The next day wasn’t much better, the previous afternoon replaying in my head like one of those goddamn loops you get when you’re on hold, only this one came with pictures. One p.m. email from my boss: See me. Ten minutes later, the face-to-face: Take the buyout because if you don’t they’re going to can you. Not a surprise since a third of the photography staff at the paper had already been laid off, but nothing hurts like your own pain. Twenty after three, arrive home to find my wife’s car and her law partner’s car in the driveway. I think, either they’re working from the house or they’re not working at all. I bet on the latter, and I’m right.

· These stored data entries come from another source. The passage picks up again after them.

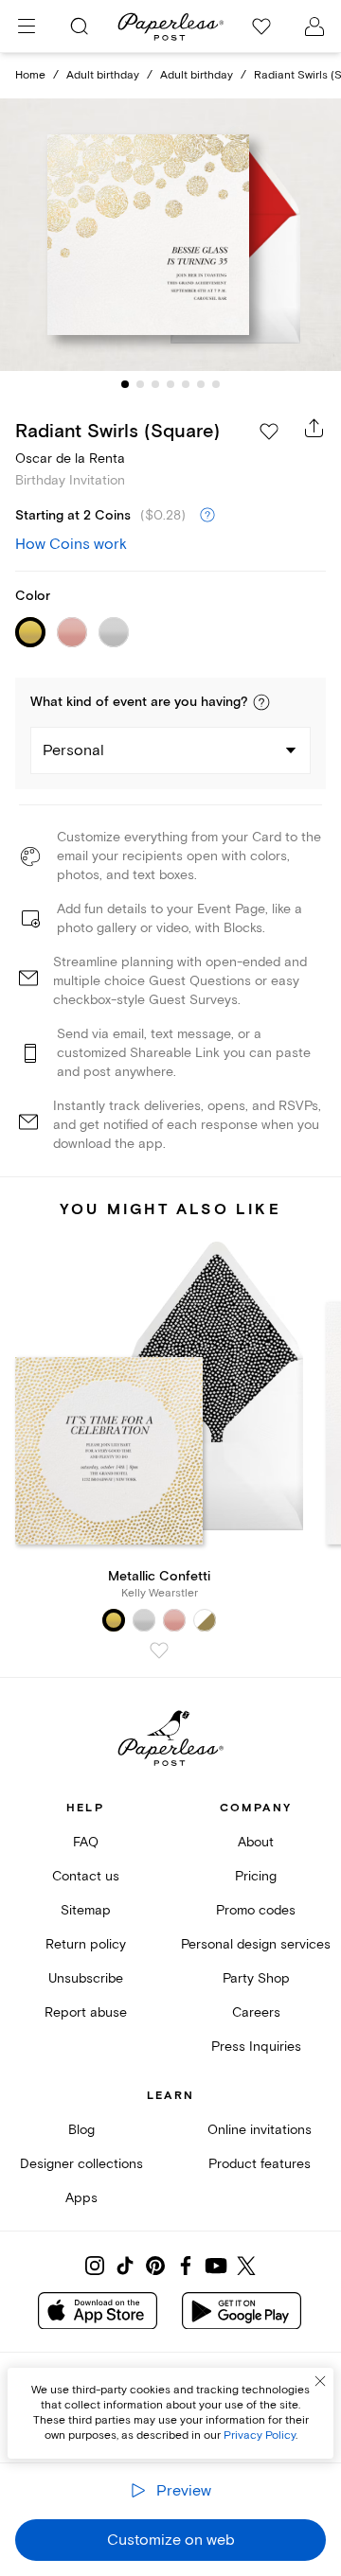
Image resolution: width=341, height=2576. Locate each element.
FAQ (86, 1842)
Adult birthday (102, 75)
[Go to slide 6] (201, 384)
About (256, 1842)
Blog (81, 2130)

Two hours later, after loading up my car, I’m on the road, congratulating myself on not having slugged either of them, though I wish to hell I had.
That first day at the cabin I unpacked and swept up, my mood a toxic mix of rage and self-pity. Around five, desperate to escape my own company, I drove the dozen miles to Filly’s Tavern outside Laurel Pond, the closest town of any size, with the intention of drinking myself blind. I was well on my way sometime later when I attempted to make conversation with the tight-lipped fellow on the next stool. He gave me a look that I took to mean shut up, which I did. He was a big guy and I wasn’t so drunk that I didn’t see cop written all over his face.

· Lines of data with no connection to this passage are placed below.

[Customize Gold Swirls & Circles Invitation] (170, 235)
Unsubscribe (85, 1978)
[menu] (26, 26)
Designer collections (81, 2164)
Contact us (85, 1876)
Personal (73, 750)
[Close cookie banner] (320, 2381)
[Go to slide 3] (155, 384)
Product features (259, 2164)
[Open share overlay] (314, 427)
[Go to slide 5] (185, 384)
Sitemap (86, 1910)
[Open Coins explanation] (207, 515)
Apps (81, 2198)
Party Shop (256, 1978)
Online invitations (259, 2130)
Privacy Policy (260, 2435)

Next thing I knew I was curled up on my couch, covered with a blanket, my pounding brain not helped by the daylight, my mouth tasting like a box of used kitty litter. After a shower and two cups of coffee, my head cleared enough to figure out that someone, maybe the cop, had gotten me home and tucked me in.
That simple gratuitous gesture almost brought tears to my eyes. I sat out on the deck, breathing in the woods, taking stock. I didn’t have a job and my marriage was comatose, but I was forty-eight years old, in good health, with enough money to get by for a while without working, and a big yellow mutt for company. Life could be worse.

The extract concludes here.